[クアラルンプール 20日 ロイター] - マレーシアのマハティール前首相(94)は20日、後を継いだムヒディン首相の倒閣に向け全力を尽くすと述べた。2年前の総選挙で国民が支持しなかった汚職疑惑まみれの統一マレー国民組織(UMNO)を政権に復帰させたことを非難した。
マレーシアは新型コロナウイルスの危機や経済の落ち込みに直面している。こうした中、政治や政策面で先行き不透明が高まりそうだ。
2月に首相を辞任したマハティール氏は、ムヒディン氏が野党UMNOの支持を得て首相に就任したことの合法性について異議を唱えた。

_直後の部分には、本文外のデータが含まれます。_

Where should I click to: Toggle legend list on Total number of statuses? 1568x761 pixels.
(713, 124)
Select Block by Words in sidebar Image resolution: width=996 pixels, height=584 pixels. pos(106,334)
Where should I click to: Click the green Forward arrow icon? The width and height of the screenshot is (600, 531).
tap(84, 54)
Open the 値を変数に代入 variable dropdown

マハティール政権の一員だったムヒディン氏は3月、下院議員の過半数の支持を得るためにUMNOと組み突如首相に就いた。反対派は、国民の投票ではなく同盟を組み替えることで政権の座を奪ったと批判している。
今週初め、政府はマハティール氏が提案する首相不信任案の採決を回避した。新型ウイルスの危機と経済の落ち込みの対応を優先するべきとの主張だった。
マハティール氏は、ムヒディン氏の勢力が下院222議席の過半数を2議席上回るにすぎないとし、野党・人民正義党(PKR)のアンワル党首と協力してムヒディン首相の倒閣を目指すと表明した。
マハティール氏は「マレーシア史上最少の過半数だ」と指摘。「ムヒディン氏は窮地に立つことになる。ムヒディン氏が首相であることが合法でないと証明できる機会があるたびに、その機を逃さない」と述べた。不信任決議案が採決されなければ、野党はムヒディン政権が提出する法案全てに反対すると警告した。